The centrality of concept ontologies. I don’t currently have an opinion about the Semantic Web, but in a more limited sense it’s clear that ontologies will rule text applications. Whether for search, text data mining, or application command/control, it just doesn’t suffice to identify, find, weigh, or respond to individual words. Rather, you need to add other words indicating similar meaning – or a similar user “intent” — into the mix.*

This is a big deal, because simple minded ontologies don’t work. They can’t just be automatically generated, and they can’t just be hand-built. They can’t just be custom to each user or user enterprise, but they also can’t be provided entirely by technology vendors. Almost no large enterprises currently have a good system of ontology building and management, but in the near future most will have to. Evolution in this area will be a crucial determinant of how multiple text technology submarkets are shaped.

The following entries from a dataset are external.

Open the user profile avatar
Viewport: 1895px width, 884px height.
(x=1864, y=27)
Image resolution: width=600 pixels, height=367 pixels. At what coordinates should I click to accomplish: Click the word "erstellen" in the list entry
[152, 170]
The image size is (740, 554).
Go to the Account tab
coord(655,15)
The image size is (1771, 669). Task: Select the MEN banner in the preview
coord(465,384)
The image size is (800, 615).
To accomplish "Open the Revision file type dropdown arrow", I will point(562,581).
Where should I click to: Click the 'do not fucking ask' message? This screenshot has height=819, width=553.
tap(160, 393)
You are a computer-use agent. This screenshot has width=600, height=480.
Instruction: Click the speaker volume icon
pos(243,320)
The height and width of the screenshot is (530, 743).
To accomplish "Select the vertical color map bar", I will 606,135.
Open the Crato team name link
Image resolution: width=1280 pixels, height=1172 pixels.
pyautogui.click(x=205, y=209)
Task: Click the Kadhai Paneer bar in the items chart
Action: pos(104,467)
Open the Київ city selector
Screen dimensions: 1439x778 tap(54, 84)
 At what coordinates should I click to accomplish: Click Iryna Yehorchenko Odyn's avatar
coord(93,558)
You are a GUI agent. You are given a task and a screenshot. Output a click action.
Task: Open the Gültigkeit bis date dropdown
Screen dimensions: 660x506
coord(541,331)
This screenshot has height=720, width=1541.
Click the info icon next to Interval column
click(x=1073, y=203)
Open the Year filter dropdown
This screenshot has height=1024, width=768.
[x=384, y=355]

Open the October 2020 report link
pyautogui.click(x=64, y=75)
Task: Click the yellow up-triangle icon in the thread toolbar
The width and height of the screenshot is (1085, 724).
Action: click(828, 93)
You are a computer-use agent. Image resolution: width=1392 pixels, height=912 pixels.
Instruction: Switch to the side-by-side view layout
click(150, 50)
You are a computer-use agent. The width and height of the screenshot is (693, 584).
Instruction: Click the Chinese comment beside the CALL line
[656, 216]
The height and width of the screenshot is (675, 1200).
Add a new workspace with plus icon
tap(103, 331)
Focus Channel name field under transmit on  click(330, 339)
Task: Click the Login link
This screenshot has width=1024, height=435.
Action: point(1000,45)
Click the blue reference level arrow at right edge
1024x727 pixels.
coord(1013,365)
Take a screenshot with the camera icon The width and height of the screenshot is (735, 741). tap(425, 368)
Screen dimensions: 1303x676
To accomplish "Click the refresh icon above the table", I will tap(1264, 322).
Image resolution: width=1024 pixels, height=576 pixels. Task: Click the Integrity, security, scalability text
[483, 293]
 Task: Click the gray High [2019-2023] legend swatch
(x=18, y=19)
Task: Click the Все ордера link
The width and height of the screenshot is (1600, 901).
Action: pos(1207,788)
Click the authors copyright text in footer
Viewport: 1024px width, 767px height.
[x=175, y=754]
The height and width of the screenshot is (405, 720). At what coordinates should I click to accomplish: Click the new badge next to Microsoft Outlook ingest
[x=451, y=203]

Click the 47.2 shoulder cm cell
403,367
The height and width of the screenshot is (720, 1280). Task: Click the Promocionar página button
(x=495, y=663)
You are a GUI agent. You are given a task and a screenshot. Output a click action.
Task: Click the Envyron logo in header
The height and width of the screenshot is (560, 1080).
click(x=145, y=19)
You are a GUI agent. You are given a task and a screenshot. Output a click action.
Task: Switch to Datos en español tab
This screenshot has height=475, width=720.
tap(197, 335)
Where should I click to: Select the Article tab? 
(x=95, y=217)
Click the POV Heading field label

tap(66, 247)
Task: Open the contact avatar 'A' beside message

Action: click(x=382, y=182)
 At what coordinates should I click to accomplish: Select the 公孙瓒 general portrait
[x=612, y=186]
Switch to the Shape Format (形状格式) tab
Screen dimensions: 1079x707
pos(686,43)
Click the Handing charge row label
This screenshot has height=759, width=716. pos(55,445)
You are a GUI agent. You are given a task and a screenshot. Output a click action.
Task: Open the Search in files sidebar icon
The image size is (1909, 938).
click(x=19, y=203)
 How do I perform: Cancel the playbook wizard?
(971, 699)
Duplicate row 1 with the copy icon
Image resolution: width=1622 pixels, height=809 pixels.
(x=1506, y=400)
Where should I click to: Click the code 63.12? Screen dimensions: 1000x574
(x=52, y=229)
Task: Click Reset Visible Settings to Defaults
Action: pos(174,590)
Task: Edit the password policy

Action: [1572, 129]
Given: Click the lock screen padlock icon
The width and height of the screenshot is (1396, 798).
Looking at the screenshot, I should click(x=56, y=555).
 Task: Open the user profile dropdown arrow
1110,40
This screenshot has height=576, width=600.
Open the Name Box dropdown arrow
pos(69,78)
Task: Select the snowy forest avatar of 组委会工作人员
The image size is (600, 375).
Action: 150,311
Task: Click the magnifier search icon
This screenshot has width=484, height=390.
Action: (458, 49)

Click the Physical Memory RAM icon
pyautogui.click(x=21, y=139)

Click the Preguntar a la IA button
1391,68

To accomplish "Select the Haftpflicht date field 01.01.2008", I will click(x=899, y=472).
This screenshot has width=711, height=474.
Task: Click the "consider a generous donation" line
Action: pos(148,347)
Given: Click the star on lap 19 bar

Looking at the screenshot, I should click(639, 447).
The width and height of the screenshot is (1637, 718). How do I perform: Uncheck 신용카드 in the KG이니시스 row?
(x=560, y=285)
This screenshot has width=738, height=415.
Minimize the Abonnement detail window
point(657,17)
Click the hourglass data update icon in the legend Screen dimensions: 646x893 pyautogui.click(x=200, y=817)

In particular, this is a big enough deal that I think search and text data mining and other text technologies will, for each enterprise, tend to use the same ontology.

*Note: There’s a whole other question as to how long we’ll be able to get by just looking at semantics, or whether syntactic analysis absolutely also should be in the mix. But first things first; without a good ontology, syntactic analysis is a pretty hopeless endeavor.

The use of text data mining in other areas. The automated part of the ontology building process involves a lot of text data mining. Large search engine companies generally do a lot of data mining to establish and validate tweaks to their search algorithms. The same goes for spam filters and more questionable forms of censorware. You can’t act intelligently without learning, and machines don’t learn well without doing statistical analyses.

I hope to post soon on each of these issues at more length, and I encourage comments on any of them as inputs to further work. But for now, I’ll just claim to have provided strong evidence for my initial point: Seemingly different text technologies are indeed closely related.


2 Responses to “Linkage among different text technologies”

  1. Francesco Sclano on November 20th, 2006 6:10 pm

    Hi everybody!
    TermExtractor, my master thesis, is online at the
    address http://lcl2.di.uniroma1.it.

    TermExtractor is a FREE and high-performing software package for Terminology
    Extraction. The software helps a web community to
    extract and validate relevant domain terms in their
    interest domain, by submitting an archive of
    domain-related documents in any format
    (txt, pdf, ps, dvi, tex, doc, rtf, ppt, xls, xml,
    html/htm, chm, wpd and also zip archives.)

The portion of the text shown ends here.